Recursive History Traversal

Severity: CRITICAL

What to Look For

  • Recursive functions that traverse commit graphs, file histories, or tree structures
  • Functions where the recursion depth is proportional to the number of commits or file revisions (unbounded)
  • Stack size increases as a "fix" for recursion depth issues (treats symptom, not cause)

When to Flag

  • Any function that calls itself while traversing commit ancestry, file blame/annotate, or DAG walks
  • fn foo(...) { ... foo(parent) ... } patterns on commit/changeset/path structures
  • Increasing RUST_MIN_STACK or thread stack size to accommodate deep recursion
  • History traversal without an explicit depth limit parameter

Do NOT Flag

  • Recursive traversal of bounded tree structures (e.g., manifest trees with max depth ~20)
  • Iterative implementations using an explicit stack (Vec as worklist)
  • Recursive functions with an explicit max_depth parameter that is checked

Examples

BAD (recursive blame — matches S623056):

rust
fn blame_file(ctx: &CoreContext, path: &Path, cs_id: ChangesetId) -> Result<BlameResult> {
    let parent = get_parent(ctx, cs_id).await?;
    if content_changed(ctx, path, cs_id, parent).await? {
        let parent_blame = blame_file(ctx, path, parent).await?; // recurse!
        merge_blame(parent_blame, cs_id)
    } else {
        blame_file(ctx, path, parent).await? // recurse without bound!
    }
    // For files with 10K+ revisions, this exhausts the stack → SIGSEGV
}

GOOD (iterative with explicit stack):

rust
fn blame_file(ctx: &CoreContext, path: &Path, cs_id: ChangesetId) -> Result<BlameResult> {
    let mut work_stack = vec![cs_id];
    let mut blame = BlameResult::empty();

    while let Some(current) = work_stack.pop() {
        let parent = get_parent(ctx, current).await?;
        if content_changed(ctx, path, current, parent).await? {
            blame = merge_blame(blame, current);
        }
        if parent != ROOT {
            work_stack.push(parent);
        }
    }
    Ok(blame)
}

BAD (band-aid fix):

rust
// "Fix" for stack overflow: just increase the stack size.
// This only delays the crash for slightly deeper histories.
std::thread::Builder::new()
    .stack_size(64 * 1024 * 1024) // 64MB stack
    .spawn(move || blame_file(ctx, path, cs_id))

Recommendation

Convert recursive history/DAG traversal to iterative form using an explicit Vec-based worklist.
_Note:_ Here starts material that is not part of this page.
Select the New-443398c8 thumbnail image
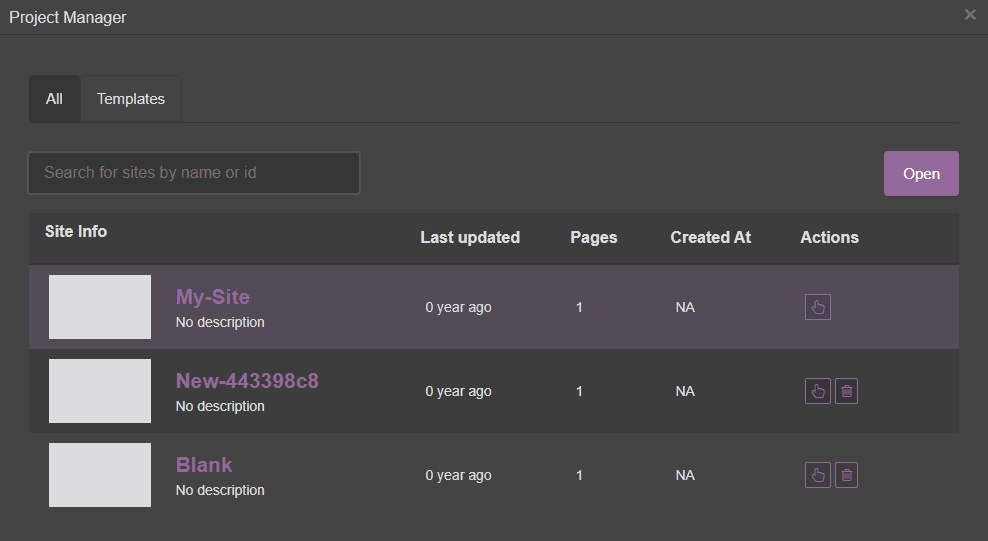tap(100, 391)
If recursion is unavoidable, add an explicit depth limit with a clear error when exceeded. Never increase stack size as a fix for unbounded recursion — it's a time bomb. This applies to blame, annotate, log, diff across commits, and any operation proportional to repo history depth.

Evidence

  • S623056: SCS server crashes (SIGSEGV) from blame algorithm using recursion proportional to file history depth. Initial fix D93493894 increased stack size, but was insufficient. Real fix D93496171 converted to iterative algorithm.